* _TO DO_
Continue the passage on whether segregation leads to interethnic violence or peace, starting after its final sentence.

* _PASSAGE FOR REVIEW_
------------------------------------------------------------
Does Segregation lead to interethnic violence or interethnic peace?

That’s an important question, because it not only gives us an indication of the potential to stem inter-ethnic violence in places like Iraq, Myanmar, and South Sudan, but it also provides clues as to where the next “hot spots” of inter-ethnic violence may be. For decades now, scholars have debated the answer to the question. There is empirical evidence to support bot the “yes” and “no” sides. For example, in a recent article in the American Journal of Political Science [which is pay-walled, so access it on campus or through your library’s proxy] Bhavnani et al. list some of this contradictory evidence:

How to create peace between Protestants and Catholics in Belfast? Erect 18-ft high "peace lines"

How to create peace between Protestants and Catholics in Belfast? Erect 18-ft high “peace lines”

Evidence supporting the claim that ethnic rivals should be kept apart:

  • Los Angeles riots of 1992, ethnic diversity was closely associated with rioting (DiPasquale and Glaeser 1998),
  • That same year, Indian cities in Maharashtra, Uttar Pradesh, and Bihar, each of whichhad a history of communal riots, experienced violence principally in locales where the Muslim minority was integrated. In Mumbai, where over a thousand Mus-
    lims were killed in predominantly Hindu localities, the Muslim-dominated neighborhoods of Mahim, Bandra,
    Mohammad Ali Road, and Bhindi Bazaar remained free of violence (Kawaja 2002).
  • Violence between Hindus and Muslims in Ahmedabad in 2002 was found to be significantly higher in ethnically mixed as opposed to segregated neighborhoods (Field et al. 2008).
  • In Baghdad during the mid-2000s, the majority displaced by sectarian fighting resided in neighborhoods where members of the Shi’a and Sunni communities lived in close proximity, such as those on the western side of the city (Bollens2008).
------------------------------------------------------------
* _DATA SUPPLIED_

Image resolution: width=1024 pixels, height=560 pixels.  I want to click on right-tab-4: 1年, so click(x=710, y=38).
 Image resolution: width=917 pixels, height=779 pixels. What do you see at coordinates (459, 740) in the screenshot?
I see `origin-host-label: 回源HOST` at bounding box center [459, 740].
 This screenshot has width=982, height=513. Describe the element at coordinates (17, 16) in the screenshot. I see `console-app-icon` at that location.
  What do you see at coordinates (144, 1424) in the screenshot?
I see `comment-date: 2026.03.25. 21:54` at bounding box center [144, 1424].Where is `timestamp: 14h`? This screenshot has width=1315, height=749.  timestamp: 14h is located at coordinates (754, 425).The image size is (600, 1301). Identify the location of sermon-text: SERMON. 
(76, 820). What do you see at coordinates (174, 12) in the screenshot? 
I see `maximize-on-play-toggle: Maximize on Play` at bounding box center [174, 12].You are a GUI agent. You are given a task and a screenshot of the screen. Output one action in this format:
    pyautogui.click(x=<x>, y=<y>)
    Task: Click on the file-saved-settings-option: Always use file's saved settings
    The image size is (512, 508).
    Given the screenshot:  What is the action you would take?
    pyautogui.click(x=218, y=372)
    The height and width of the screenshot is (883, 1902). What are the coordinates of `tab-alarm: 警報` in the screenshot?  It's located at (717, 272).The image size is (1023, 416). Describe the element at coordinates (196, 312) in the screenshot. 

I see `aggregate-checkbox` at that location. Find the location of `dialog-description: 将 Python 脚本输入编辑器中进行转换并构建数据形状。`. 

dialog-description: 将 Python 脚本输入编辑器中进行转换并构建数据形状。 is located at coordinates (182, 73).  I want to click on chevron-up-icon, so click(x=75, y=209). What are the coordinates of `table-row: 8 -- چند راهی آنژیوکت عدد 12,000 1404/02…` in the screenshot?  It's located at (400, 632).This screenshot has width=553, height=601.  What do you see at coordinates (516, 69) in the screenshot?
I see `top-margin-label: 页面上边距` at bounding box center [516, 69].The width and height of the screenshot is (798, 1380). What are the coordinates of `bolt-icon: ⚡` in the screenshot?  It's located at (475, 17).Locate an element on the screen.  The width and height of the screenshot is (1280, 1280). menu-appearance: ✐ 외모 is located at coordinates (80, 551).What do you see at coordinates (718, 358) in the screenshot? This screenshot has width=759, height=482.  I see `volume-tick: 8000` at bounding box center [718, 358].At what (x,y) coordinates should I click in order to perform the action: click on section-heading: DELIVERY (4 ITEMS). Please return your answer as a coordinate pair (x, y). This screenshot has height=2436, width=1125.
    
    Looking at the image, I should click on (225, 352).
------------------------------------------------------------
* _EXERCISE RESULT_
Evidence in support of the view that inter-mixing is good for peace:

  • Race riots in the British cities of Bradford, Oldham, and Burnley during the summer of 2001 were attributed to high levels of segregation (Peach 2007).
  • In Nairobi, residential segregation along racial (K’Akumu and Olima 2007) and class lines (Kingoriah 1980) recurrently produced violence.
  • In cities across Kenya’s Rift Valley, survey evidence points to a correlation between ethnically segregated residential patterns, low levels of trust, and the primacy of ethnic over national identities and violence (Kasara 2012).
  • In Cape Town, following the forced integration of blacks and coloreds by means of allocated public housing in low-income neighborhoods, a “tolerant multiculturalism” emerged (Muyeba and Seekings 2011).
  • Across neighborhoods in Oakland, diversity was negatively associated with violent injury (Berezin 2010).

Scholars have advanced many theories about the link between segregation and inter-ethnic violence (which I won’t discuss right now), but none of them appears to account for all of this empirical evidence. Of course, one might be inclined to argue that segregation is not the real cause of inter-ethnic violence, or that it is but one of many causes and that the role played by segregration in the complex causal structure of inter-ethnic violence has yet to be adequately specified.